Site:


Bordesley Abbey, Needle Mill Lane


Grid Reference:    


SP 04603 68740




Description:


Excavated remains of a Cistercian Abbey. 



Significance:



Historic listed site.



History:



In 1140 a group of Cistercian monks from Garendon Abbey in Leicestershire were granted land in the Arrow Valley by Waleran de Beaumont, Count of Meulan and Earl of Worcester. This enabled the monks to found Bordesley Abbey and turn the Arrow Valley into a place suitable for a monastery. Bordesley means 'the place where boards were obtained'.


Archaeological evidence show that when the monks arrived the Valley was a very marshy and inhospitable place, unsuitable for the building of a large Abbey - so they dug a complex drainage system and diverted the River Arrow.

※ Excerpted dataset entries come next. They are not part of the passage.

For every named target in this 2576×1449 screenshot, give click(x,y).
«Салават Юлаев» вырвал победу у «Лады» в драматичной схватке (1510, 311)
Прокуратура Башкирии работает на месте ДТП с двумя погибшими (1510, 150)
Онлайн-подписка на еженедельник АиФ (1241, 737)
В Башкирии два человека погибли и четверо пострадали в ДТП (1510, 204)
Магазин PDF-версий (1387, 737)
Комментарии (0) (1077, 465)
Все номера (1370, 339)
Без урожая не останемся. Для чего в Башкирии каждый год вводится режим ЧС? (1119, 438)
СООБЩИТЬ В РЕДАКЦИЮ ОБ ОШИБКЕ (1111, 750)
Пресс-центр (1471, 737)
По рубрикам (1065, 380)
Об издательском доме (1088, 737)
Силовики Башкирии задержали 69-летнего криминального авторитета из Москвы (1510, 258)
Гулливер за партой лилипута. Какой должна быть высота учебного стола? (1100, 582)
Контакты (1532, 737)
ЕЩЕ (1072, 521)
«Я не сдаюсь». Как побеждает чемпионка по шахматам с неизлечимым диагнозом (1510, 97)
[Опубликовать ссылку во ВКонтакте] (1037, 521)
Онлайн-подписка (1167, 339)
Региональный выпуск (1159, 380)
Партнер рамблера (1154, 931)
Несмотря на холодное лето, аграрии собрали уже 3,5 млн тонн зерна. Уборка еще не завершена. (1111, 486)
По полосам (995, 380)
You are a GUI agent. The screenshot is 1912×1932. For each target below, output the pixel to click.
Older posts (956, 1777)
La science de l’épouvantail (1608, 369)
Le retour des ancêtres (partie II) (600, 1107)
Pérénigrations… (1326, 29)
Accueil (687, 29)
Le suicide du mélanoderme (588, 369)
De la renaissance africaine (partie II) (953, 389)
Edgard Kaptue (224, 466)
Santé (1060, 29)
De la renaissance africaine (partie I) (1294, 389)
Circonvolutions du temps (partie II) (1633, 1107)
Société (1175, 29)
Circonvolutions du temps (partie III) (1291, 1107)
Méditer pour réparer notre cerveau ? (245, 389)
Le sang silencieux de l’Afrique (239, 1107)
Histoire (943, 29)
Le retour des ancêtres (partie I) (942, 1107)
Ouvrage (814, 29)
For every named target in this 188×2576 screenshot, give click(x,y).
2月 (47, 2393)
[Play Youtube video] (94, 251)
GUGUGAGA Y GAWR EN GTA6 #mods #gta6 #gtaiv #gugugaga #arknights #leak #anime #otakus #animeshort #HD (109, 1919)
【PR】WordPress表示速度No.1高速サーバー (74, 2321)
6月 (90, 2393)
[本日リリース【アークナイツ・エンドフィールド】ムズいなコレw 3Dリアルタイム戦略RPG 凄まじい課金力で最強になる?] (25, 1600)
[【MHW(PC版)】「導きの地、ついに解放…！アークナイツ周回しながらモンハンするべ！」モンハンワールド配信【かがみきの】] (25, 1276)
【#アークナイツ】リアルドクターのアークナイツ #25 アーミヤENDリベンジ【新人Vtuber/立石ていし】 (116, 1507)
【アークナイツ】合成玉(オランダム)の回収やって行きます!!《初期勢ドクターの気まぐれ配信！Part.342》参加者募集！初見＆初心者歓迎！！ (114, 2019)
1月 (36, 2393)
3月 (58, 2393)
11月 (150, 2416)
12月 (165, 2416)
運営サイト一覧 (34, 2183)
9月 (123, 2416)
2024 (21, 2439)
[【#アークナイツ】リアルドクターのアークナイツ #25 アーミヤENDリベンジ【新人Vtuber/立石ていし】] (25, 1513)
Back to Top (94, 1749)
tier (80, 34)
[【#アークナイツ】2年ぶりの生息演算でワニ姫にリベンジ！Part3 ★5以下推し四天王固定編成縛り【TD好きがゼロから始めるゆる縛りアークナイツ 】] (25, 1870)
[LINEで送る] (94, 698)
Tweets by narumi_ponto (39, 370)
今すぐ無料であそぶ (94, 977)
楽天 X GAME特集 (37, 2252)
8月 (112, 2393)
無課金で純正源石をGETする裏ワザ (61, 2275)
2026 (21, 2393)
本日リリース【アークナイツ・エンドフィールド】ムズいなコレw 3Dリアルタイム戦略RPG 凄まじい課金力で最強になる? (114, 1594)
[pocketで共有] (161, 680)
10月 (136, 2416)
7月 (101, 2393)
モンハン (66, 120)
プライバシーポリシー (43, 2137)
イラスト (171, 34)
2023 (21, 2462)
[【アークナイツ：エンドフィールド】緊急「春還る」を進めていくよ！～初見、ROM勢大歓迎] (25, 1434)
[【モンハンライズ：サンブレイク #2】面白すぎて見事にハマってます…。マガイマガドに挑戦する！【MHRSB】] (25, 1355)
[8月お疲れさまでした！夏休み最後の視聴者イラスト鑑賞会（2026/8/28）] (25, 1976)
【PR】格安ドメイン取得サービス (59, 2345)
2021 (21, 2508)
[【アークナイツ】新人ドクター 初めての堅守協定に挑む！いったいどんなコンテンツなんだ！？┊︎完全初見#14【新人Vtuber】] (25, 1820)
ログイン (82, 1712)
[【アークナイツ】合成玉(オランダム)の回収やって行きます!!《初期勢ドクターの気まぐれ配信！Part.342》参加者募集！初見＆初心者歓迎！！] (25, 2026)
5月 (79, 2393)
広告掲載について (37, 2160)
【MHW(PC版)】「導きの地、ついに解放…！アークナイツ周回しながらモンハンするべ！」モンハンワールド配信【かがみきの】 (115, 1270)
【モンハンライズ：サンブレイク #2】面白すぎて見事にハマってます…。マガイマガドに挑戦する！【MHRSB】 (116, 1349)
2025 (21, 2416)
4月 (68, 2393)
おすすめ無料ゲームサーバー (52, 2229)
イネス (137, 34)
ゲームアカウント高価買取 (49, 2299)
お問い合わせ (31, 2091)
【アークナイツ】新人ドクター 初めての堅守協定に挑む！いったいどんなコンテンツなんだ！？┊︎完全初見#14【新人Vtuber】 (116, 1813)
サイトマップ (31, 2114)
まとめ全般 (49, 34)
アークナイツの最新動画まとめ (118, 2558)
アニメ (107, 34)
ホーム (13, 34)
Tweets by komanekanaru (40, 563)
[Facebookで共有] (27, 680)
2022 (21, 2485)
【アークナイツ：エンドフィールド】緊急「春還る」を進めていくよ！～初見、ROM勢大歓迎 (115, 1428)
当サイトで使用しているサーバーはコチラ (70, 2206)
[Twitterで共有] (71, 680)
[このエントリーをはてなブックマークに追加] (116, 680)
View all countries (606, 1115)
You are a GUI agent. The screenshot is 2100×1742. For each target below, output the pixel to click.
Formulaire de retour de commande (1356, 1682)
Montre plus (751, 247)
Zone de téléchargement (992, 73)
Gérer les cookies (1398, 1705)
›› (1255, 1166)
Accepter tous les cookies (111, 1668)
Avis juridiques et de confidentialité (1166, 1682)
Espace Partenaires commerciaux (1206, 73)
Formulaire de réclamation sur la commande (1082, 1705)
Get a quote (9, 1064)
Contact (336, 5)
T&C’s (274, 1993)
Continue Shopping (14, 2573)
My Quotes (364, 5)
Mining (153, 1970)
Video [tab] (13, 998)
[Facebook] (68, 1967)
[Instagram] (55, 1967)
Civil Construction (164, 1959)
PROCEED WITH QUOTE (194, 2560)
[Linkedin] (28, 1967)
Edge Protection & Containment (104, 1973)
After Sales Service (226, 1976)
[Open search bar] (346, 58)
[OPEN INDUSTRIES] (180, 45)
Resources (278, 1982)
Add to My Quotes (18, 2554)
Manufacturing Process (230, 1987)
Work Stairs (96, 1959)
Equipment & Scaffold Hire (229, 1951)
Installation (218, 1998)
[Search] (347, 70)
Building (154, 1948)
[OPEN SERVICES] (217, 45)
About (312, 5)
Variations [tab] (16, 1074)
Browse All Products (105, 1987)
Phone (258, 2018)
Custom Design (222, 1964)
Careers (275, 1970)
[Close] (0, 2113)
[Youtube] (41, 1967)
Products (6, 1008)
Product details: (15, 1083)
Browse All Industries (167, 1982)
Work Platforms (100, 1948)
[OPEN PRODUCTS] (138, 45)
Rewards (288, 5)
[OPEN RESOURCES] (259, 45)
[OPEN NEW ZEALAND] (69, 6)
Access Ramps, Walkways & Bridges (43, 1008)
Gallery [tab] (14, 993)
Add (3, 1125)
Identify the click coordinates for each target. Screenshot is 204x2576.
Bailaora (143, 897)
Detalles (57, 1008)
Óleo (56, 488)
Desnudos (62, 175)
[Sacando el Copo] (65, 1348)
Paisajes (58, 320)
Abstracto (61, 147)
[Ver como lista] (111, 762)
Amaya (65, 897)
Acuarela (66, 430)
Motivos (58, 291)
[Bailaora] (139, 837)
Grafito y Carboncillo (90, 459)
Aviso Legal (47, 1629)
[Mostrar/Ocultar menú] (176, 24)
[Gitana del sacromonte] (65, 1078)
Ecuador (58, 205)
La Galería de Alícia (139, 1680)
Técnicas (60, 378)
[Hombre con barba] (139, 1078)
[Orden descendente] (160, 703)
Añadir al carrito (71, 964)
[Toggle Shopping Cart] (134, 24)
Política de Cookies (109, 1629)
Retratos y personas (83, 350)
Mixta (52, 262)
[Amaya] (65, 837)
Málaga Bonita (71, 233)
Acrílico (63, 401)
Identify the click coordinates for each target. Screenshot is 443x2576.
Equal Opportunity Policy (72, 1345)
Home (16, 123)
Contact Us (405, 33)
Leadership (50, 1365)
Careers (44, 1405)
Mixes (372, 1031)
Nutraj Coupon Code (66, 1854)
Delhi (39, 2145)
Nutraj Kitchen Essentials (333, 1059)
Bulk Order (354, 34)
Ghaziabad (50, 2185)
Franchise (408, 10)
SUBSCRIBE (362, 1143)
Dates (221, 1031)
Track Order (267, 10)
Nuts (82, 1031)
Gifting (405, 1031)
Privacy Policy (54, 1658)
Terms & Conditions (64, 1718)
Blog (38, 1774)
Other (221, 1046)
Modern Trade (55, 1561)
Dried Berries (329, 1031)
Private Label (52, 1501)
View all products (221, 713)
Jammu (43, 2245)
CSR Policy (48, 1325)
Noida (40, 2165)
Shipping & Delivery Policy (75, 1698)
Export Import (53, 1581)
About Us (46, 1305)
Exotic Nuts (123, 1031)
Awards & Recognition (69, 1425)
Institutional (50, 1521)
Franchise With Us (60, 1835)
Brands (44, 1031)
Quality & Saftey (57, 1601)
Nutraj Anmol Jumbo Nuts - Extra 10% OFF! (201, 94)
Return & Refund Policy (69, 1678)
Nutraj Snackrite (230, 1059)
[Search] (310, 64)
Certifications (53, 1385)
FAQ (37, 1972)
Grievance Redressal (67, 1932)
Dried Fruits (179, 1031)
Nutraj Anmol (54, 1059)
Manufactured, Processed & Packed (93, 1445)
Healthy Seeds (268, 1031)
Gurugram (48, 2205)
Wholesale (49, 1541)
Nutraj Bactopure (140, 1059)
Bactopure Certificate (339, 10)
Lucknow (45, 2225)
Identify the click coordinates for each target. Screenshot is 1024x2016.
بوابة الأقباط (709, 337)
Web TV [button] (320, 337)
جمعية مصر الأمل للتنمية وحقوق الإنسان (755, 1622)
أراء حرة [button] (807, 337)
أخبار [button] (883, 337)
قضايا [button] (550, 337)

Excavations show that the first buildings were made of wood, but within a few years they replaced it with stone buildings. You can see evidence of how the Abbey changed as you walk around - from the early plain green sandstone to the more ornately decorated later red sandstone.


The 'Night' stairs are also clearly visible - so called because the monks used these stairs to get into the church for the first service at 2am!


We know that the Abbey had about 20 farms or 'granges' in Warwickshire and Worcestershire and the sale of its produce - cereals and especially wool - gave the Abbey much of its wealth. But this prosperity, however was not to last.


In 1538 Henry VIII dissolved the monastic houses and Bordesley was demolished and the estates sold. The ruins remained buried until JM Woodward (tutor to the Bartleet family) first excavated them in 1864. In 1969 the Bordesley Abbey project team began a programme of excavations.